Teori Big Dog muncul lagi – akankah Jonathan atau Sir Stephen yang dibunuh dengan pedang?
“Saya tampaknya seperti anjing pemburu yang merengek – menurut saya antara Jonathan atau Alan,” kata Sir Stephen sebelumnya pada hari itu.
Mereka akhirnya tampak semakin dekat dengan kebenaran. Atau benarkah?
Joe Marler menjuluki Jonathan sebagai “serigala Pengkhianat” dan mengatakan “waktunya habis untuk Tuan Ross.”
Itu adalah meja bundar yang paling menegangkan sejauh ini, karena tekanan dan frustrasi meningkat.
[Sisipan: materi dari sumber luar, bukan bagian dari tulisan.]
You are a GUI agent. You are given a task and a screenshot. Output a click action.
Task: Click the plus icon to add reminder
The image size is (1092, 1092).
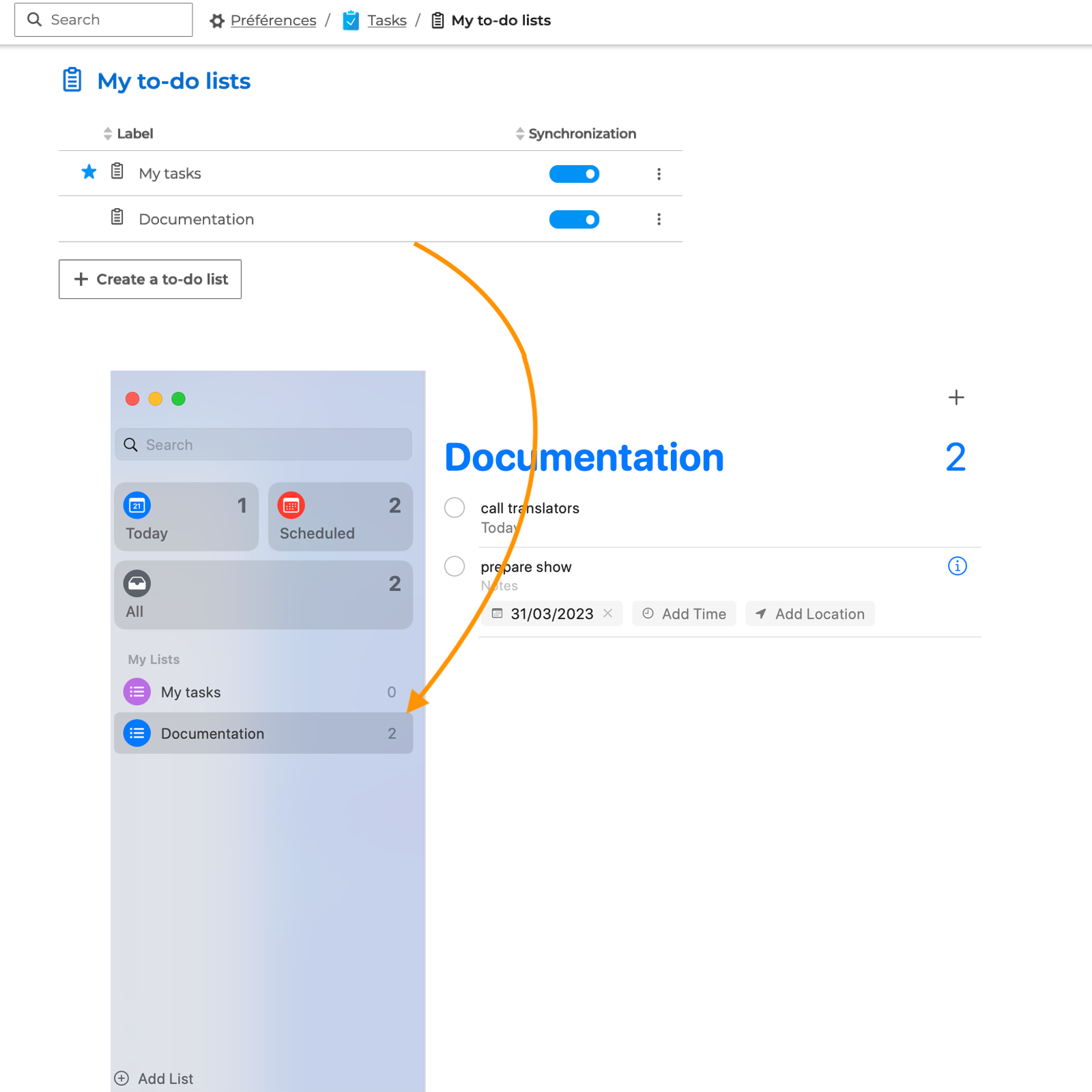(x=956, y=397)
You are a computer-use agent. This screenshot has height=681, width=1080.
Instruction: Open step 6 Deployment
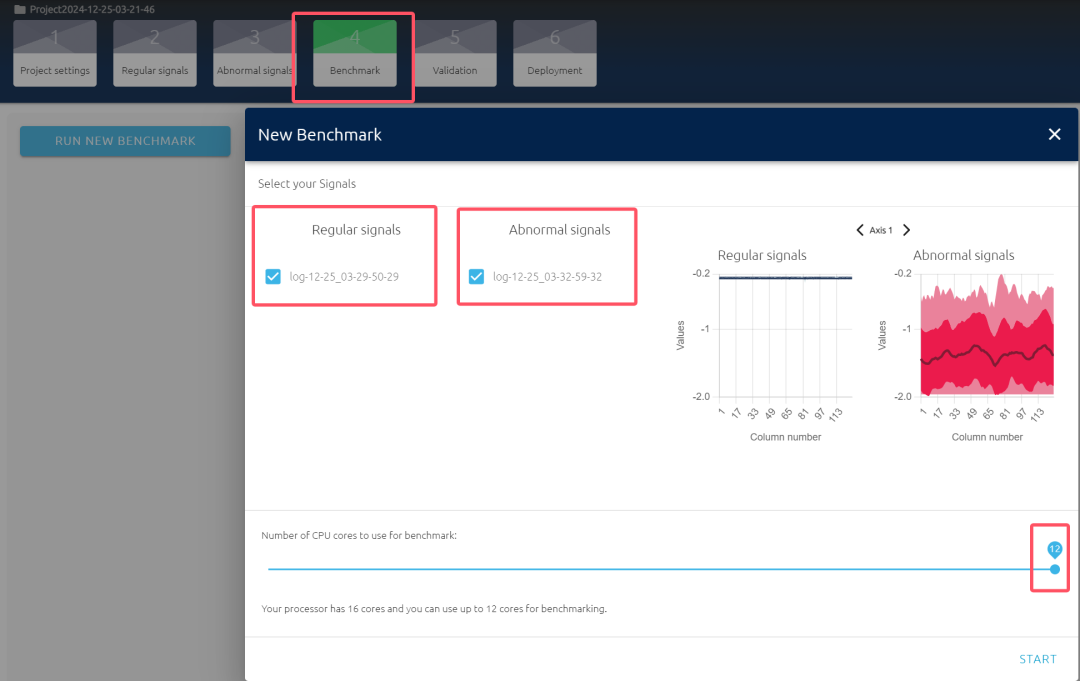555,54
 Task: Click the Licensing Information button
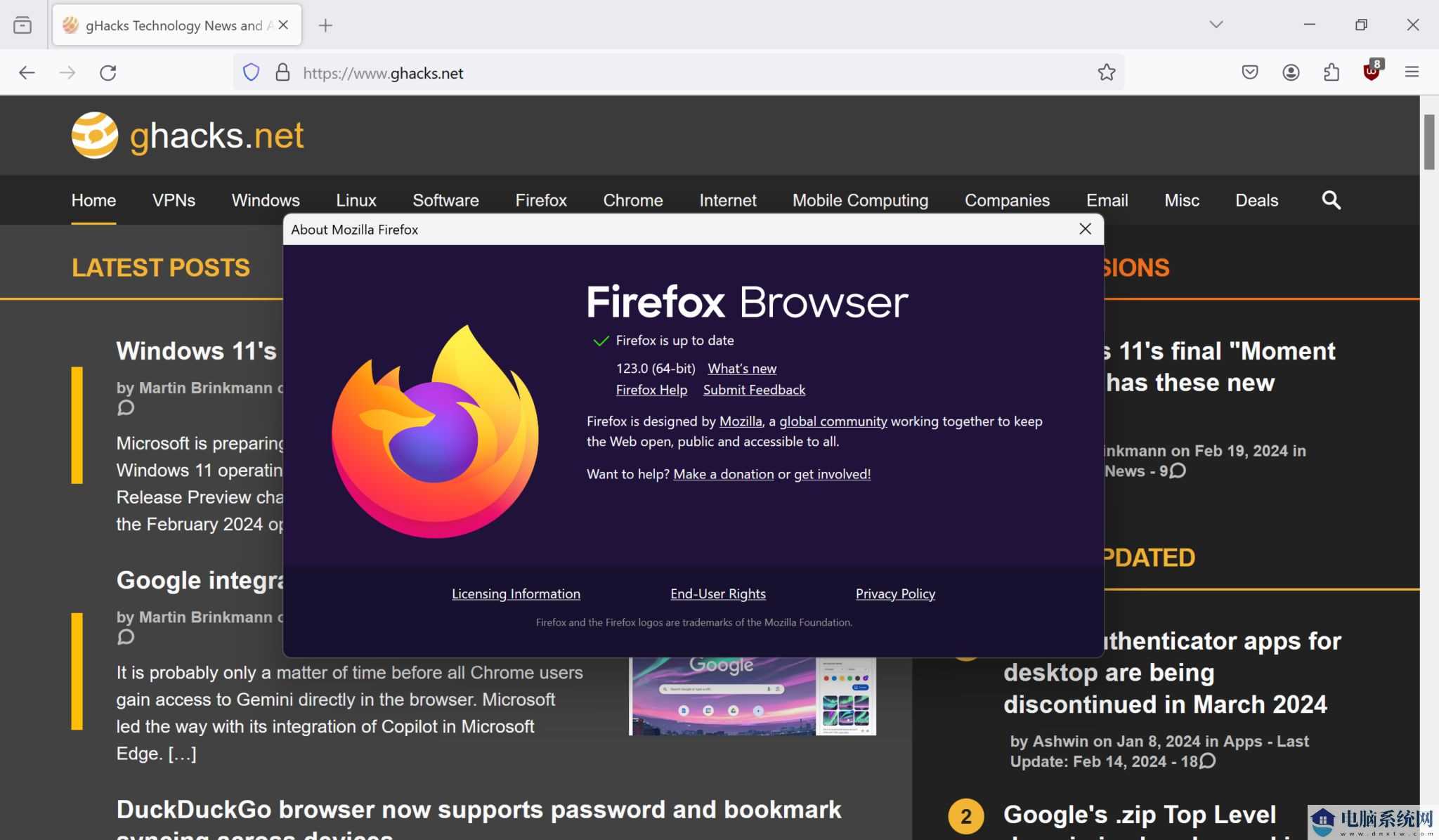coord(515,593)
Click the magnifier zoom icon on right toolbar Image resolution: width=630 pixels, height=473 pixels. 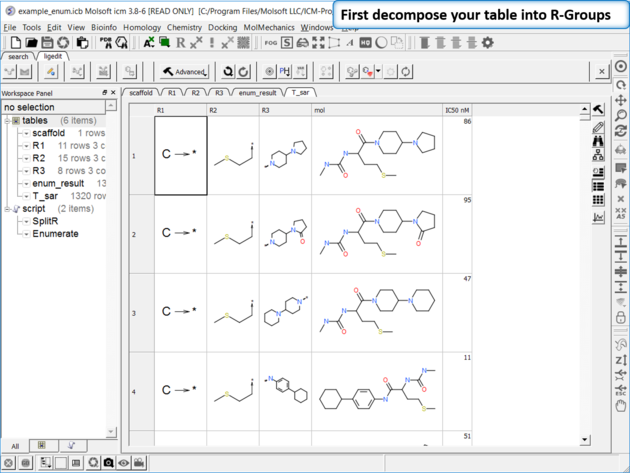click(621, 117)
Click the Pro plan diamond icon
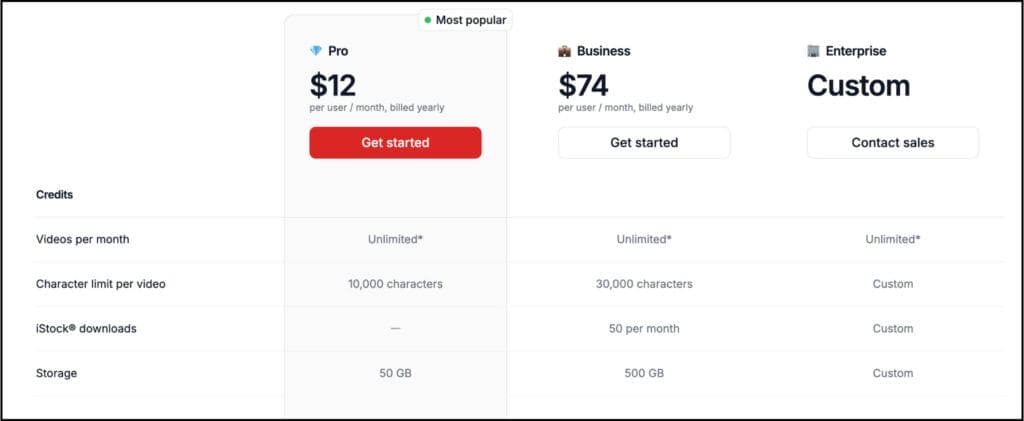This screenshot has height=421, width=1024. [x=316, y=51]
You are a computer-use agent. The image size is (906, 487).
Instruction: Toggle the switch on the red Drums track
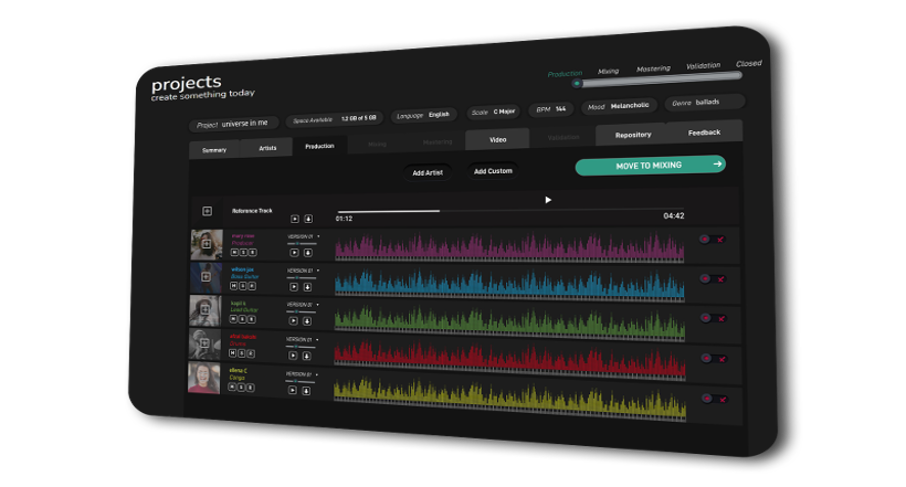tap(712, 358)
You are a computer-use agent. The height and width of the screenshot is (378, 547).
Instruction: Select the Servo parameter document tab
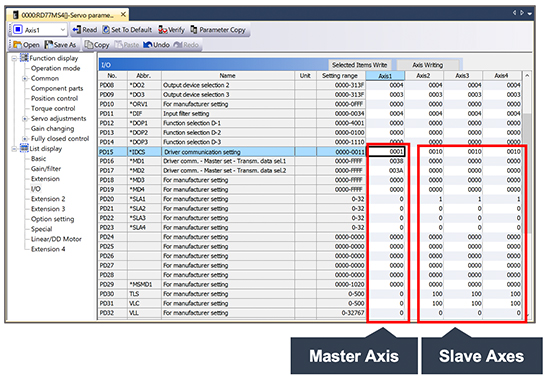pos(67,15)
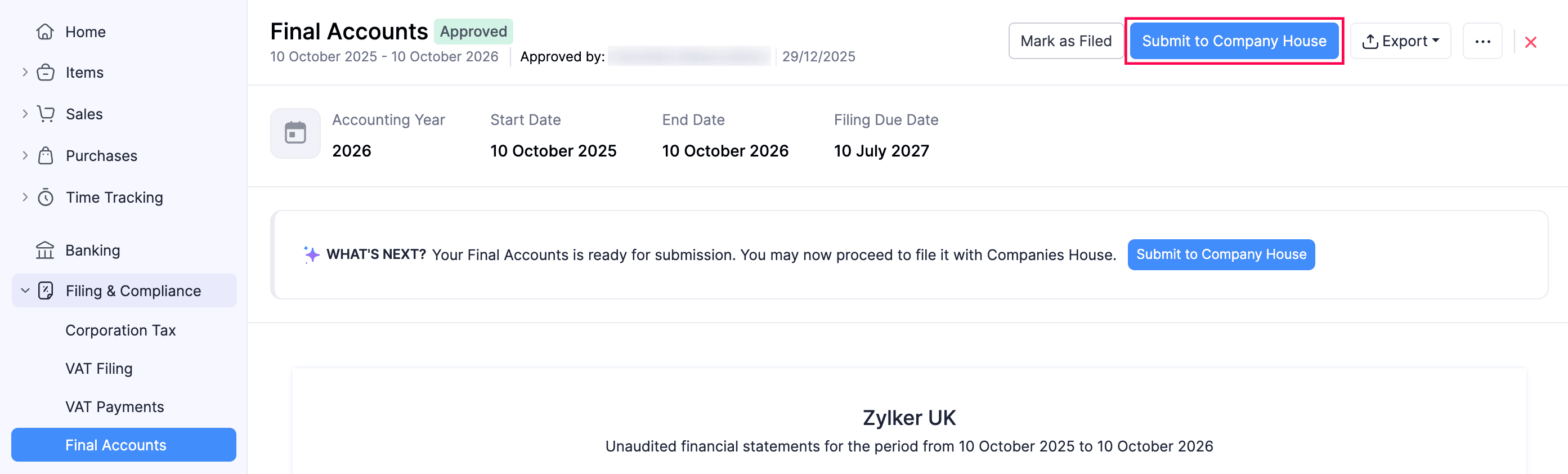Click the Time Tracking clock icon
1568x474 pixels.
[x=46, y=197]
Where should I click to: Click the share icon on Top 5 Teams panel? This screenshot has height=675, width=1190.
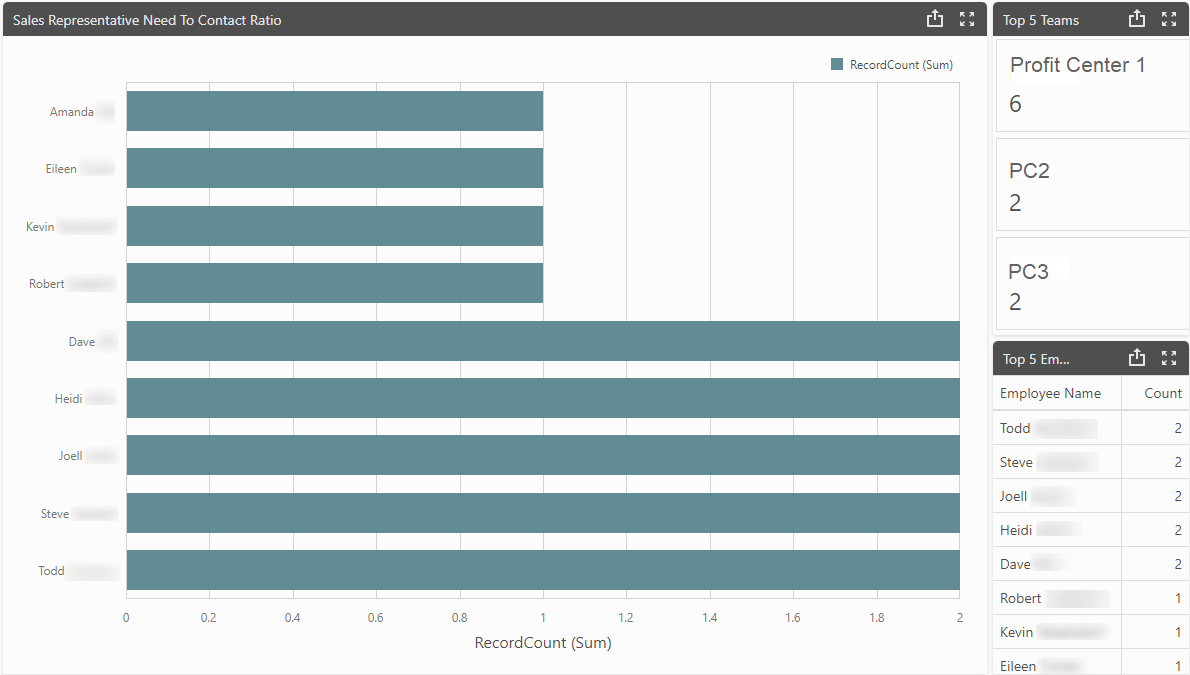coord(1137,19)
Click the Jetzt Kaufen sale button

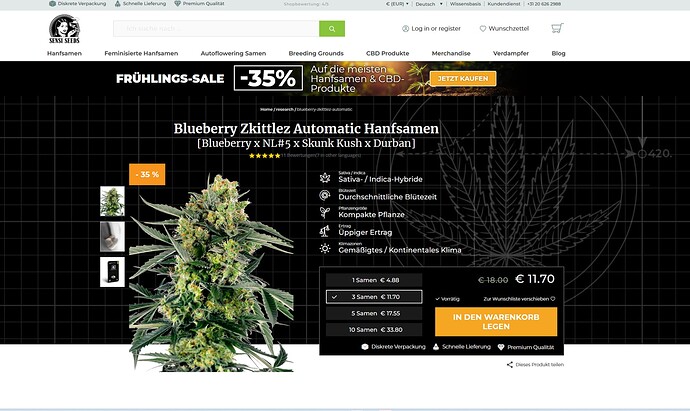coord(463,78)
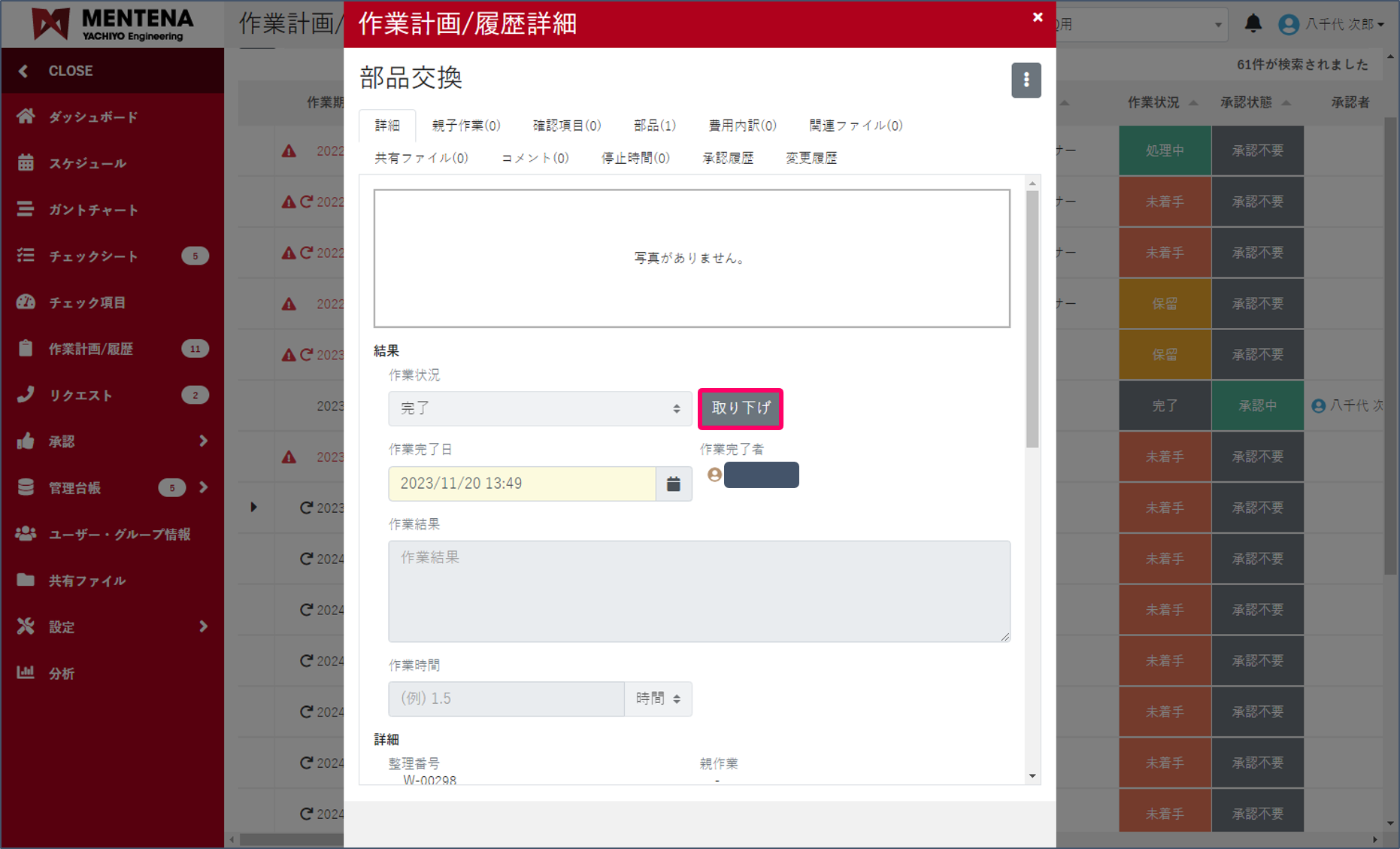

Sir Stephen menyatakan bahwa pengkhianat tidak tidur sebanyak orang yang setia, sambil menunjuk Cat. Namun, Cat mengatakan autisme dan ADHD yang dialaminya membuatnya “merasa jauh lebih sulit untuk berbicara”.
Setelah perdebatan panjang, salah satu Anjing Besar akhirnya disingkirkan. Tapi bukan yang tepat (setidaknya bagi para pengikut setia). Ksatria berbaju zirah berkilau, alias Sir Stephen, disingkirkan.
Setelah acara tersebut, pada podcast Traitors Uncloaked, Sir Stephen mengetahui siapa para Pengkhianat itu.
“Dua anjing besar dan satu kucing kecil,” jawabnya.
Di tim catur yang kalah, Jonathan, Kate, Nick, dan Lucy kini siap dibunuh. Dan itu akan menjadi pembunuhan tatap muka, kembali di papan catur. Giliranmu, Pengkhianat.